◆ COMPITO 1 ◆
Trascrivi fedelmente, dal brano sul piano antincendi calabrese, tutto ciò che va da "Per far fronte" giù fino a "Forestale dello Stato.".
◆ COMPITO 2 ◆
Prosegui il testo sul piano antincendi boschivi della Calabria, ripartendo subito dopo la sua ultima frase.

◆ BRANO SCELTO ◆
________

Per far fronte agli incendi, anche quest’anno la Regione Calabria, come previsto dalla legge n° 353 del 21 novembre 2000 (Legge quadro in materia di incendi boschivi) ha prodotto e pubblicato il Piano Antincendi Boschivi (Piano Aib). Il Piano spiega che la lotta attiva agli incendi è affidata all’Azienda Calabria Verde, alla Protezione Civile regionale e ai Vigili del Fuoco che ai sensi del Decreto Legislativo 19 agosto 2016, n. 177 hanno ereditato le competenze del soppresso Corpo Forestale dello Stato.

Ma l’esame del Piano secondo la federazione metropolitana di Europa Verde/Verdi presenta, come e più degli anni scorsi, una serie preoccupante di criticità.  Cominciamo col ricordare che alla base della lotta agli incendi ci deve essere un sistema di avvistamento capillare ed efficiente realizzato da vedette, oppure da vettori che sorvolano il territorio. All’avvistamento deve seguire un intervento di spegnimento da terra tempestivo ed efficace che impedisca la propagazione degli incendi evitando così il supporto dei mezzi aerei del Servizio aereo nazionale e della Regione (se e quando questi sono disponibili).

________

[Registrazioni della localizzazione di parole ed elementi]
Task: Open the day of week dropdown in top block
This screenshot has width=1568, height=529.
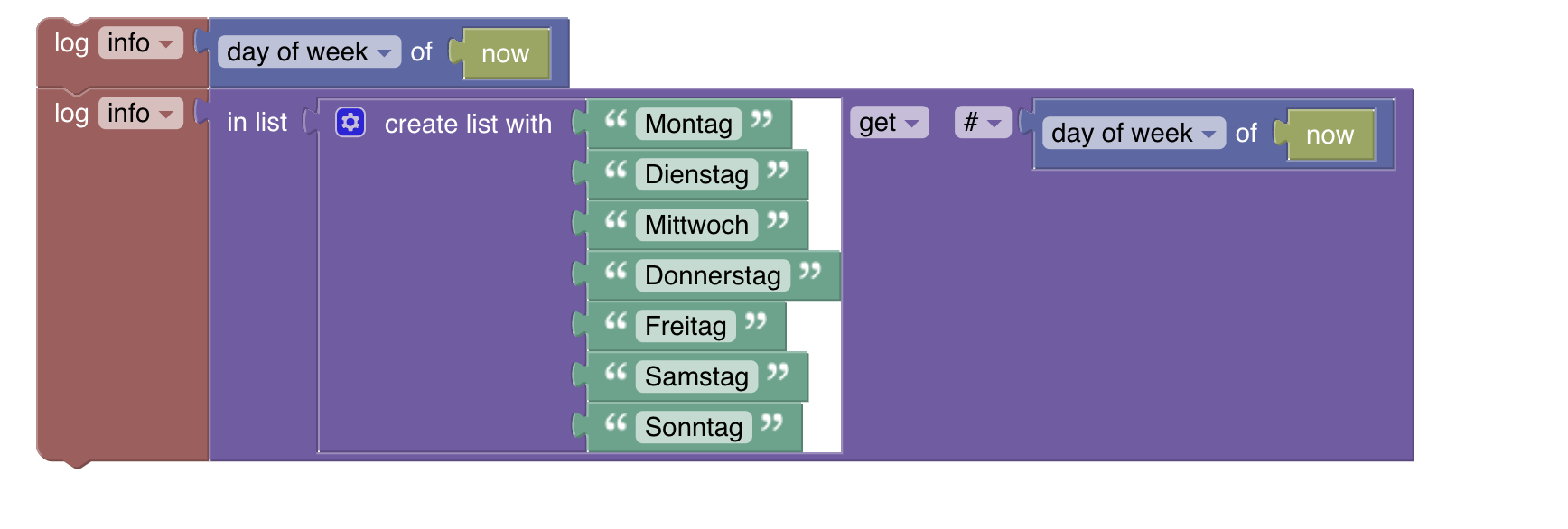Action: point(307,51)
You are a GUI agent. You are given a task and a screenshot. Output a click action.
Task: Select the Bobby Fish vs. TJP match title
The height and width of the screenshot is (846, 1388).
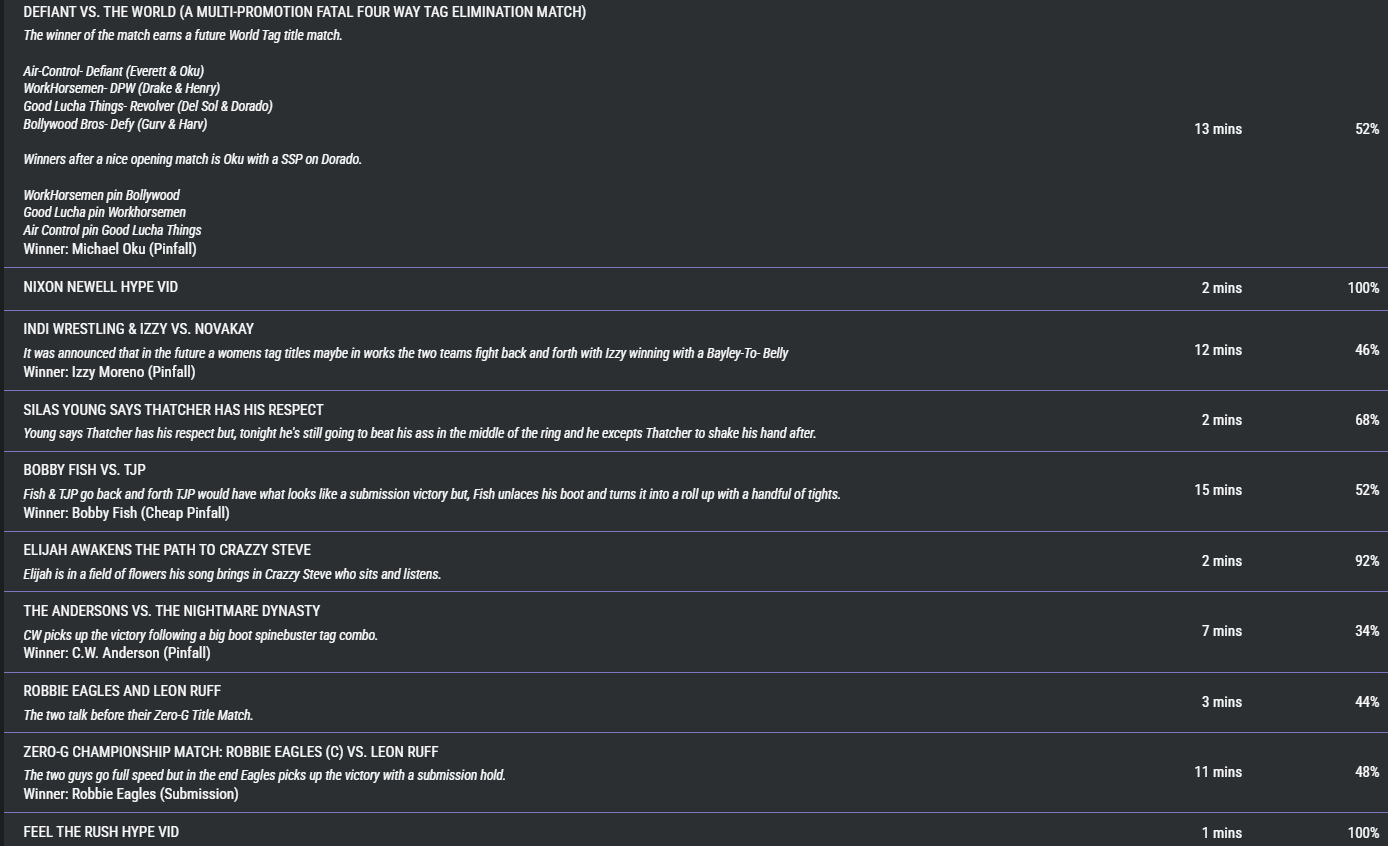84,470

________

◆ RISPOSTA CORRETTA 1 ◆
Per far fronte agli incendi, anche quest’anno la Regione Calabria, come previsto dalla legge n° 353 del 21 novembre 2000 (Legge quadro in materia di incendi boschivi) ha prodotto e pubblicato il Piano Antincendi Boschivi (Piano Aib). Il Piano spiega che la lotta attiva agli incendi è affidata all’Azienda Calabria Verde, alla Protezione Civile regionale e ai Vigili del Fuoco che ai sensi del Decreto Legislativo 19 agosto 2016, n. 177 hanno ereditato le competenze del soppresso Corpo Forestale dello Stato.

◆ RISPOSTA CORRETTA 2 ◆
Il Piano precisa però che per 2023 il personale degli avvistatori e delle squadre di pronto intervento si dovrebbe integrare, previa specifica formazione, allorché i sopraggiunti limiti di età o l’inidoneità sanitaria accertata ne comporta anno dopo anno un depotenziamento e che molte postazioni sono state per questo soppresse. Infatti come riportato “vaste aree sono completamente scoperte e che quindi le squadre non garantiscono un intervento immediato e adeguato in funzione degli elementi naturali a rischio”. Eppure è noto che le autopompe de Vigili non possono arrivare e muoversi agevolmente nelle zone impervie (caratteristiche del territorio calabrese) dove sarebbe invece necessario avere supporto da squadre di operai regionali che possano attaccare manualmente il fronte dell’incendio e procedere poi alle indispensabili bonifiche per evitare una ripresa delle fiamme.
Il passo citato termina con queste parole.